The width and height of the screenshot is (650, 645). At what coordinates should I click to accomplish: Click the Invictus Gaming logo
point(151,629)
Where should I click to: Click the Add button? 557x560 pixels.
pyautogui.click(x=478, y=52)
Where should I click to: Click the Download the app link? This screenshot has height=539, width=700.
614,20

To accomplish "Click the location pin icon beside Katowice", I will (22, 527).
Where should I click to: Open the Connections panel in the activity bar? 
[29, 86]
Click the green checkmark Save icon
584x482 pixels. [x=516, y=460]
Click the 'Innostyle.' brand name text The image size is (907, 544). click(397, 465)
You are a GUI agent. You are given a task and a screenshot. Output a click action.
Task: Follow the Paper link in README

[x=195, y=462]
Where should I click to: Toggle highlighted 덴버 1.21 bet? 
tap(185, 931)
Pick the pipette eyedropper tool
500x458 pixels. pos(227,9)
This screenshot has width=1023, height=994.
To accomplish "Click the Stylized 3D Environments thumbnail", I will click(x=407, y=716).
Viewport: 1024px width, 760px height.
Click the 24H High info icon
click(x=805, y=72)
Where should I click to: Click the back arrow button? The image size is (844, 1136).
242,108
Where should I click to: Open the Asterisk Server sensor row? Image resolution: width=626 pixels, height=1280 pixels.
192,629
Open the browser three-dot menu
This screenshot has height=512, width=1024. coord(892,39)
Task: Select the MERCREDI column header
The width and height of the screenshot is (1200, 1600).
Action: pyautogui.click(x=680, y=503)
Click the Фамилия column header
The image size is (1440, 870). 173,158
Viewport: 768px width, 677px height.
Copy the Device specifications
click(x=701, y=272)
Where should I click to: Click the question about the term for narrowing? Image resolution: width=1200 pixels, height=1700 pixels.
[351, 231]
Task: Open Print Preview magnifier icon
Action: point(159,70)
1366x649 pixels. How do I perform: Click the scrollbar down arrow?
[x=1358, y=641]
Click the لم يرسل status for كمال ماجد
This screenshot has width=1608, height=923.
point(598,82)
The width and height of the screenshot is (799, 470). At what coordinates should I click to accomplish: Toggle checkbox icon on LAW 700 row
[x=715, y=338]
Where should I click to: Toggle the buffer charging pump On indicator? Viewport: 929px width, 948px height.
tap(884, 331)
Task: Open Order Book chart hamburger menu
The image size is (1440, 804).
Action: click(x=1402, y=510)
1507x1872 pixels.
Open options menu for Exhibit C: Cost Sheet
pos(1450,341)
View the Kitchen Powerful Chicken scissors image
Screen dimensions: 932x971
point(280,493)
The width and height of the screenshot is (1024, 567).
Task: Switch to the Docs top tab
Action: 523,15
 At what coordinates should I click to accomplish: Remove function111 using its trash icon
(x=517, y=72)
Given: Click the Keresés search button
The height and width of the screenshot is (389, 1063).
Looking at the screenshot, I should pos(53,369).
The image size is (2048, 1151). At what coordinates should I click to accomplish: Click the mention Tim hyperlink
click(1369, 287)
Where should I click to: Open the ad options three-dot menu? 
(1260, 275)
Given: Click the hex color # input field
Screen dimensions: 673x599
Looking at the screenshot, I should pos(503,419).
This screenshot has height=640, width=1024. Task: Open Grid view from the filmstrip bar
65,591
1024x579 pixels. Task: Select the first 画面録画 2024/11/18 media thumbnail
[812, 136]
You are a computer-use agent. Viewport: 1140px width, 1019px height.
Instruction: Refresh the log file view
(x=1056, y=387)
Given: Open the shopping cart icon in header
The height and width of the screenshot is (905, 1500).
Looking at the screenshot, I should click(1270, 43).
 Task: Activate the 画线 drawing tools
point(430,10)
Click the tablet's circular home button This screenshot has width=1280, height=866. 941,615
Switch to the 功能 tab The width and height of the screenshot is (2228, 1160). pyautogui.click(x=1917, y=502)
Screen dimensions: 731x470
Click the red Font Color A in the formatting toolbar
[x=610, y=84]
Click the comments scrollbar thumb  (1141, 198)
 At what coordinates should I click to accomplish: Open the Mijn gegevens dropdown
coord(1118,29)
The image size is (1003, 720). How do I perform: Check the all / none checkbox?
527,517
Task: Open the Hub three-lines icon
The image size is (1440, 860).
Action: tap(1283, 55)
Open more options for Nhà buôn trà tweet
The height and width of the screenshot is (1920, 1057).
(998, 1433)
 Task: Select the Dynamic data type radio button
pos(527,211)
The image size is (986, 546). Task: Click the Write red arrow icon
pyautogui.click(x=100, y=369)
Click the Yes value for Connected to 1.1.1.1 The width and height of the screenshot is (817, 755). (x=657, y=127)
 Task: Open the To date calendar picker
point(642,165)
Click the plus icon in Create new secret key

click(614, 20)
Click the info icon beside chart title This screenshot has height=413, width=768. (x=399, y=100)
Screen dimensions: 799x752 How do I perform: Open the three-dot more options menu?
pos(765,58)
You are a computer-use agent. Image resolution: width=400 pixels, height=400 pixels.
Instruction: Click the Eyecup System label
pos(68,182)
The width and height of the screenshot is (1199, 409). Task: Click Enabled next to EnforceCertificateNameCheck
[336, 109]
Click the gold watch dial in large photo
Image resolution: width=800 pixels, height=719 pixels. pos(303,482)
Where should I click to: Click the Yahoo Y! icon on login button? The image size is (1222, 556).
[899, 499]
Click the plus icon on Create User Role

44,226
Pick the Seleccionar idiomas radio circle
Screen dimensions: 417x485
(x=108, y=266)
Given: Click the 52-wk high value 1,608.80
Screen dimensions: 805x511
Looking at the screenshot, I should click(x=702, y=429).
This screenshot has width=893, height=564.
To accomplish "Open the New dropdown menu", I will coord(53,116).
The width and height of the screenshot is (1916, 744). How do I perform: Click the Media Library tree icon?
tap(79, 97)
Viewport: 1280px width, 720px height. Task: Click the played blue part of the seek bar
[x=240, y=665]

*ABOUT THIS TASK*. From the material above, copy every line where the word "agent" is found.

*RESPONSE TO THE TASK*.
You are a GUI agent. You are given a task and a screenshot. Output a click action.
You are a computer-use agent. Viewport: 1140px width, 1019px height.
You are a computer-use agent. Image resolution: width=400 pixels, height=400 pixels.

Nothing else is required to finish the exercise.